The Web Template record contains the Liquid, HTML, CSS or JavaScript code that make up the foundation of a web page. There are a set of predefined web templates which would allow a new user to create a basic portal without needing to dive deep into the code. However, once someone gets more comfortable there will be a need to further tweak and define the portal. Much of this work will (or should) exist in a web template. Web templates can reference other web templates, allowing a structure and reuse to occur. A Web template will also need a corresponding page template in order to be used as the basis of a web page.

Security Section

PowerApps Portals have their own security context and do not extend existing CDS security. The main concept is that a portal user is represented by a Contact record and can authenticate and login into a portal. This currently needs to be managed completely from within the Portal Management App.

Security Section

Contacts

The contact entity is the actual CDS contact entity as all authenticated users must have a corresponding contact record (despite authentication method). Depending on your registration method, portal visitors may be able to create and edit their own contact records.

Entity Permissions

The entity permission records define the scope and permissions that a particular logged in user has to specific model driven CDS data. This ensures that specific information in CDS is available to the correct users (contacts)

Invitations

An invitation record is linked to an existing CDS based contact and will allow them to set thier own password and details but linked to an existing contact, without the need to create a duplicate contact.

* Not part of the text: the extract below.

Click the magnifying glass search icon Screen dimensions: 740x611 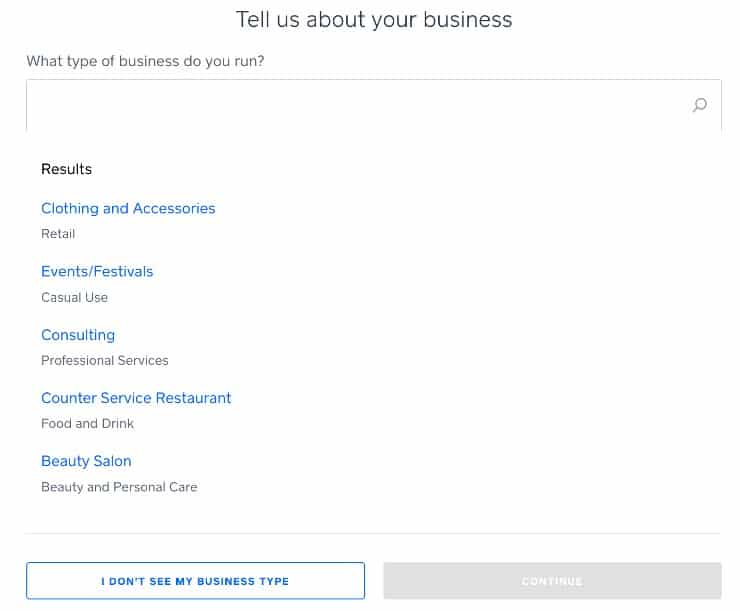coord(699,104)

Publishing State Transition Rules

External users can be given the ability to create and update portal content, however there may be further rules in place to allow for an approval process. The publishing state transition rule records define who can either publish or unpublish content on the portal.

Web Page Access Control Rules

Web page access control rules link a specific web page to a web role (see below) which is linked to portal users. This controls what static content (pages) a user can see or not see. This doesn’t necessary protect your CDS data, which is better protected using entity permissions.

Web Roles

The web role record is essentially the portal “security role” that can be assigned to a portal user. The web role is linked to either entity permissions or web page access control rules and is used to control access to content and data.

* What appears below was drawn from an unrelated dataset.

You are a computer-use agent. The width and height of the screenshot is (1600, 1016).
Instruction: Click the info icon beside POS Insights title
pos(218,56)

Website Access Permissions

Website access permissions define what high level “web site” editing permissions specific administrative roles have of the portal. These are created during the portal provisioning process and generally do not need to be tweaked unless there is a specific reason.

Publishing States

The portal is configured with two publishing states (published and draft) that indicated if a specific portal component is visible on a portal or only visible to content editors or administrators.

Summary

If you are playing around with PowerApps Portals preview, you really should get familiar with the Portal Management App. Understanding the portal metadata is critical to building powerfull PowerApps Portals. You may not need to make adjustments to all specific portal metadata records but understanding them would go a long way.